Jayapura, Jubi – Produsen informasi makin banyak, perusahaan media dituntut untuk lebih kreatif meraih kepercayaan publik di era disrupsi sehingga industri media digital tetap relevan dan tidak terpinggirkan.
Ketua Asosiasi Media Siber Indonesia atau AMSI, Wahyu Dhyatmika mengatakan perusahaan media perlu merefleksikan berbagai tantangan yang dihadapi dalam kurun waktu lima sampai 10 tahun terakhir ini.
Perusahaan media sebagai bagian industri media digital saat ini sedang berusaha melalui disrupsi.
“Ada banyak bermunculan kompetitor produsen informasi, selain media digital. Ada influencer, konten kreator, Key Opinion Leader atau KOL yang dimungkinkan keberadaannya oleh teknologi digital platform sosial media, seperti YouTube, X atau Twitter dulu, Meta, Instagram, Tik Tok gitu,” kata Wahyu Dhyatmika membuka diskusi Modul Pencegahan dan Penanganan Kekerasan Berbasis Gender Online (KBGO) untuk jurnalis dan pekerja media, melalui zoom meeting pada Selasa (23/7/2024).

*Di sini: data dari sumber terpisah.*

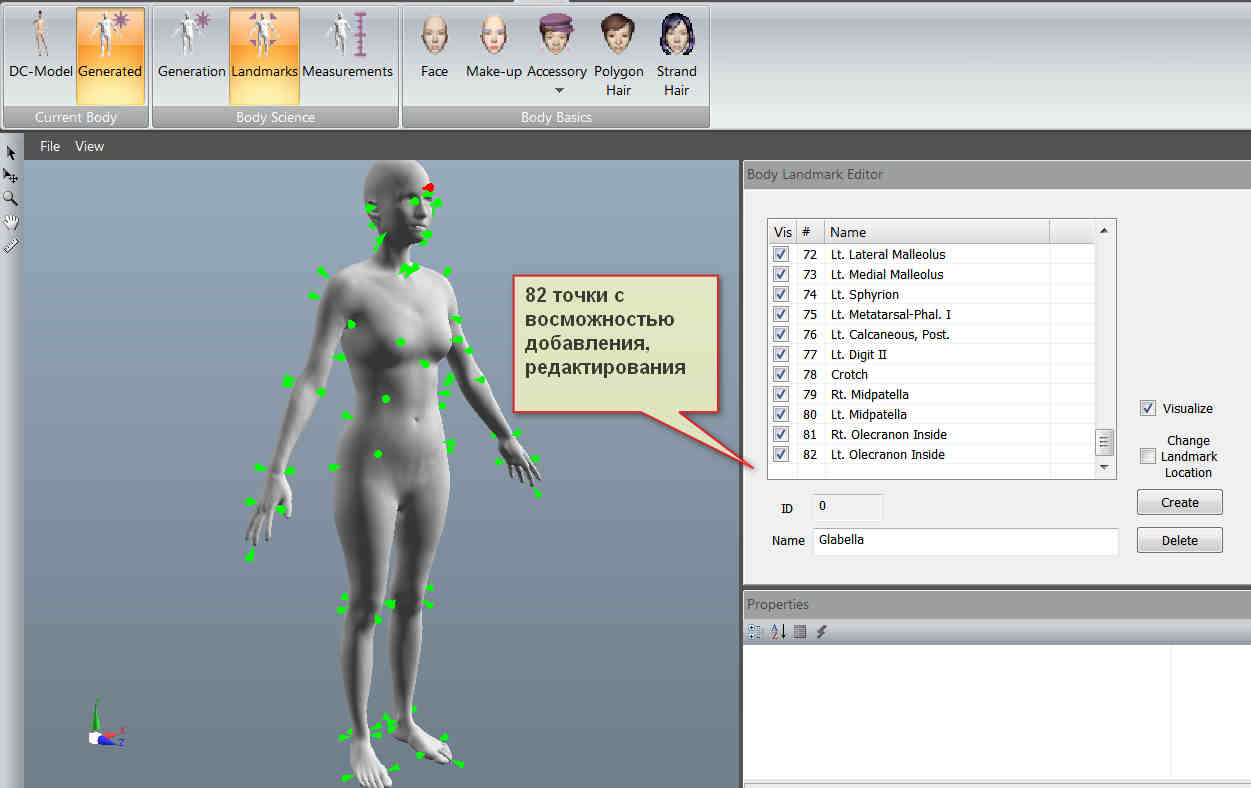Sort properties alphabetically
Viewport: 1251px width, 788px height.
pyautogui.click(x=777, y=632)
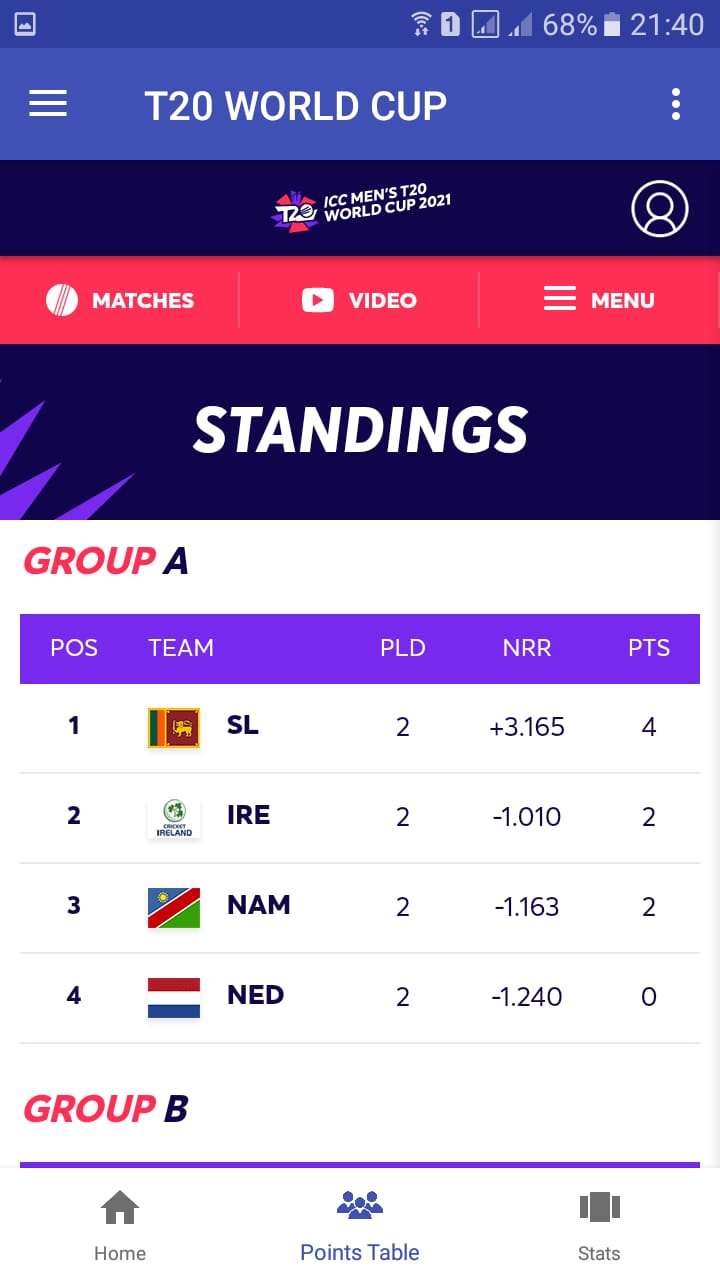This screenshot has height=1280, width=720.
Task: Select the IRE team name
Action: tap(249, 815)
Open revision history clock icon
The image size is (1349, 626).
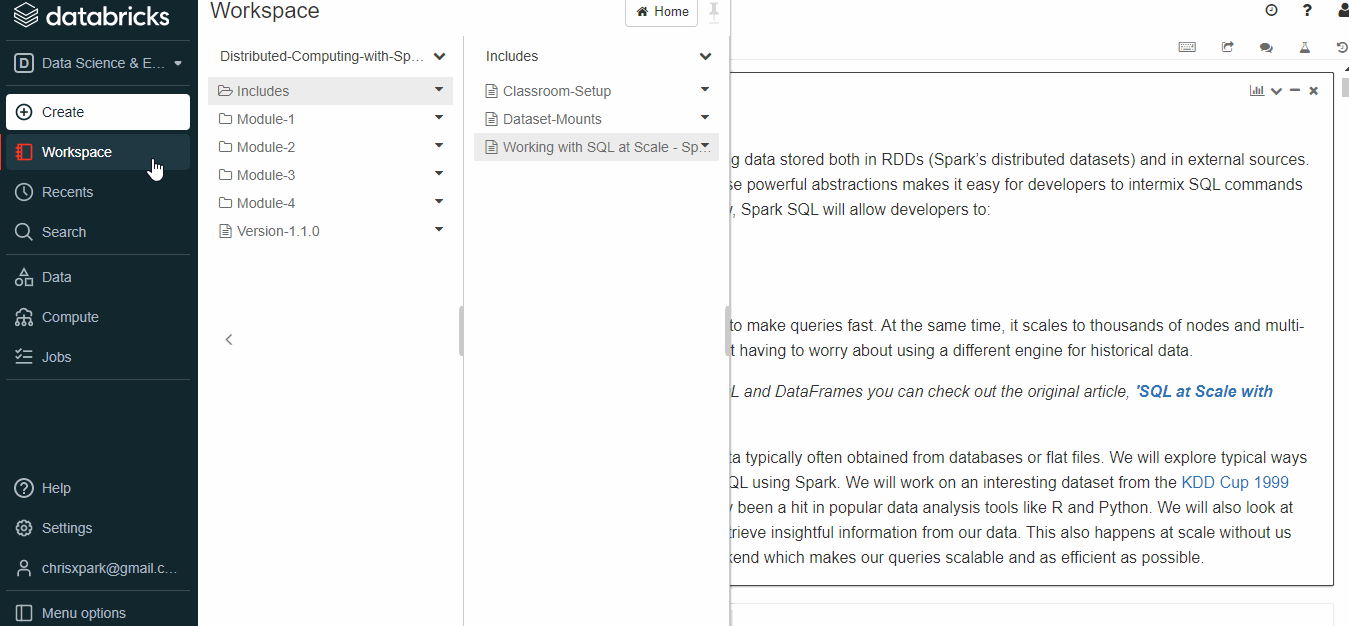(1340, 47)
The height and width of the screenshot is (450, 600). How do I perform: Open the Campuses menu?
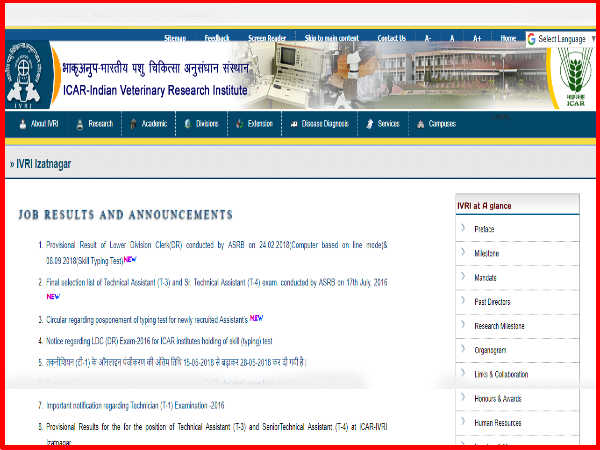point(441,124)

Era disrupsi terjadi ketika suatu inovasi baru masuk ke pasar dan menciptakan efek yang cukup kuat sehingga mengubah struktur pasar yang sebelumnya. Era disrupsi adalah era dimana terjadinya perubahan masif yang mengubah sistem dan tatanan bisnis yang lebih baru, demikian dikutip Jubi dari situs ruangkerja.id yang diakses Selasa (23/7/2024).
Ketua AMSI menjelaskan ditengah banjir informasi di berbagai platform sosial media, perusahaan media seolah terpinggirkan. Hal itu dimungkinkan terjadi karena kepercayaan publik kepada media juga menurun.
Karena itu perlu menemukan cara bagaimana mengembalikan kepercayaan publik kepada perusahaan media, bahwa media mempunyai kelebihan dibandingkan pembuat konten individual.
1. Taat pada kode etik jurnalistik
Kelebihan perusahaan media yang terpenting adalah ketaatannya pada kode etik jurnalistik.
“Kelebihan perusahaan media adalah ketaatannya pada kode etik jurnalistik, ketaatannya pada disiplin jurnalistik, pada verifikasi dan konfirmasi. Jadi seharusnya perusahaan media bisa menjadi mercusuar, menjadi referensi kebenaran, menjadi referensi fakta di tengah lautan informasi digital,” katanya.
2. Produk media mesti jadi acuan informasi
Wahyu Dhyatmika mengatakan media juga perlu memberikan contoh, perlu punya benchmark atau perangkat tolak ukur bagaimana sebaiknya mengelola sebuah perusahaan.
Perusahaan media digital tidak boleh hanya berpikir tentang bagaimana mengelola audience-nya, atau bagaimana memperoleh manfaat dari produk media yang diterbitkannya, melainkan juga bagaimana mengkonversi produknya menjadi acuan bagi informasi aktual.
“Tapi di tengah itu semua harus bisa mengedepankan prinsip-prinsip pengelolaan perusahaan yang baik, beretika, mematuhi prinsip-prinsip dan juga berkesadaran gender yang adil dan inklusif,” katanya.
3. Kepentingan publik dan keberimbangan selalu terdepan
Ketua AMSI lantas mengingatkan bahwa media selalu berhubungan dengan sebuah produk yang melayani publik. Karena salah satu prinsip penting jurnalisme adalah mengedepankan kepentingan publik maka perusahaan media yang mempublikasikan konten jurnalistik harus mengedepankan kepentingan publik.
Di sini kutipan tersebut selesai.